Comparison of amino acid sequences has led to an alternative classification of fucoidanases based on hydrolyzed bond types. The classification by carbohydrate active enzymes or CAZy (www.cazy.org) is called homologous. According to CAZy, glycoside hydrolase (GH) enzymes are divided into 133 classes (GH classes). Peptides with unknown properties can be found in each class, if they are similar in amino acid structure and sequence, they can also be classified by CAZy. CAZy can be used to predict the catalytic and molecular properties of fucoidanases (Gebler et al., 1992) and the structural geometry of cleavable glycosidic bonds (Henrissat et al., 1995). The CAZy system includes 133 GH classes united into 14 families of closely related classes. Due to the presence of sites that belong to several classes, some GHs are multifunctional enzymes. By applying this classification, fucoidanases can be assigned to class 107 GH. Fucoidanase FcnA isolated from the marine bacterium M. fucanivorans strain SW5T is one of the first members of this class. A comparative analysis of the secondary structure elements of the fucoidanase FcnA and other known fucoidanases subsequently made it possible to state that this entire class contains data on four sequences: FcnA (CAI47003.1) from M. fucanivorans SW5T, Fda1 (AAO00508.1) and Fda2 (AAO00509.1) from Alteromonas sp. SN-1009 and gene SVI_0379 (BAJ00350.1) from Shewanella violacea DSS12T (Kusaykin et al., 2016).

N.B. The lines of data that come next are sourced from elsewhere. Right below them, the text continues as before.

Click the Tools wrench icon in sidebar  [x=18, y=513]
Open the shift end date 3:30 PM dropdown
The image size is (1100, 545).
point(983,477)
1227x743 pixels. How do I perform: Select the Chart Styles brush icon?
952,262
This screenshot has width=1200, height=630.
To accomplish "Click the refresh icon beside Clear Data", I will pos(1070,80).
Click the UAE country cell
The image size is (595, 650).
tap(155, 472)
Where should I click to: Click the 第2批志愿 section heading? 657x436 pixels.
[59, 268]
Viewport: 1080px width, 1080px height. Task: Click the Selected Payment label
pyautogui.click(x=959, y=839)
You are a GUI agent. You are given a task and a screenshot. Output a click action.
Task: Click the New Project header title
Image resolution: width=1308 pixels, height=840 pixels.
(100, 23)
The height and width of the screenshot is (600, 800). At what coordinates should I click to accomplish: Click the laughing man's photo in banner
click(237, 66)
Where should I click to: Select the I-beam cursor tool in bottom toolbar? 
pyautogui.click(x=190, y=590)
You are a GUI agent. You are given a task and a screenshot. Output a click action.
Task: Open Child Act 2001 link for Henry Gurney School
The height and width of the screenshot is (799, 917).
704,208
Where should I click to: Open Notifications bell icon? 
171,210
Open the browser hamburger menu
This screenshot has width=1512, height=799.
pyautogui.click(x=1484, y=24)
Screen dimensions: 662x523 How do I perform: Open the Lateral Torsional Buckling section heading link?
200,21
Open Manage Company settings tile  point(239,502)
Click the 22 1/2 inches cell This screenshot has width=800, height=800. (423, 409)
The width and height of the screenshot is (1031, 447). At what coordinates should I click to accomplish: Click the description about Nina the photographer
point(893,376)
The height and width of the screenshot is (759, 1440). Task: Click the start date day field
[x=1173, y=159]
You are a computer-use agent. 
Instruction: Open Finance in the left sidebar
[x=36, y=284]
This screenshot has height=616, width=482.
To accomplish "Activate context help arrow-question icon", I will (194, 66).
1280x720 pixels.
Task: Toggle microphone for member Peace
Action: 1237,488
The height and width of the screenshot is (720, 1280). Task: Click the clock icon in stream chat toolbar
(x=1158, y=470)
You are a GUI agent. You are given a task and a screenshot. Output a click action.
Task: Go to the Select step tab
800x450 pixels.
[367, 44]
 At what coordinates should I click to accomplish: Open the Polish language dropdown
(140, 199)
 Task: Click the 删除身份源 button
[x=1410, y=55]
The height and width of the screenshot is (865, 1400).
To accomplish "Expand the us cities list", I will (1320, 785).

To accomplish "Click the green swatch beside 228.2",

4 Factors influencing fucoidanase activity

4.1 pH influence

In Table 2 we can observe that fucoidanase of marine bacterium origin is most active in the neutral or slightly alkaline pH medium. Furthermore, fucoidanase isolated from the seaweed strain Formosa KMM3553 (Silchenko et al., 2013) showed supreme activity in an extensive range of acidity (pH: 6.5 to 9.1). Invertebrate enzymes usually have an optimal acidic pH, apart from the enzymes contained in the liver-pancreas of the marine mollusk Littorina kurila (Kusaykin et al., 2003). In marine bacterium, Formosa algae strain KMM 3553, two forms of fucoidanase were found in this organism, with acidic pH (about 5.5) and basic pH (about 8) being optimal (Table 3). Fucoidanase isolated from mollusca Haliotus sp. (Thanassi and Nakada, 1967), Lambis sp. (Silchenko et al., 2014), Vasticardium flavum (Khanh et al., 2019a), and echinus Strongylocentrotus nudus (Sasaki et al., 1996), showed supreme activity in the pH range of 3.5–5.5 (Table 2). There are only a few publications so far on marine fungal fucoidanase. Nowadays, scientists studied and characterized only fucoidanases isolated from Dendryphiella arenaria TM94 (Wu et al., 2011) and Fusarium sp. LD8 (Qianqian et al., 2011). It shows that fucoidanase of marine fungi origin showed supreme activity at pH 6.0 (Table 3).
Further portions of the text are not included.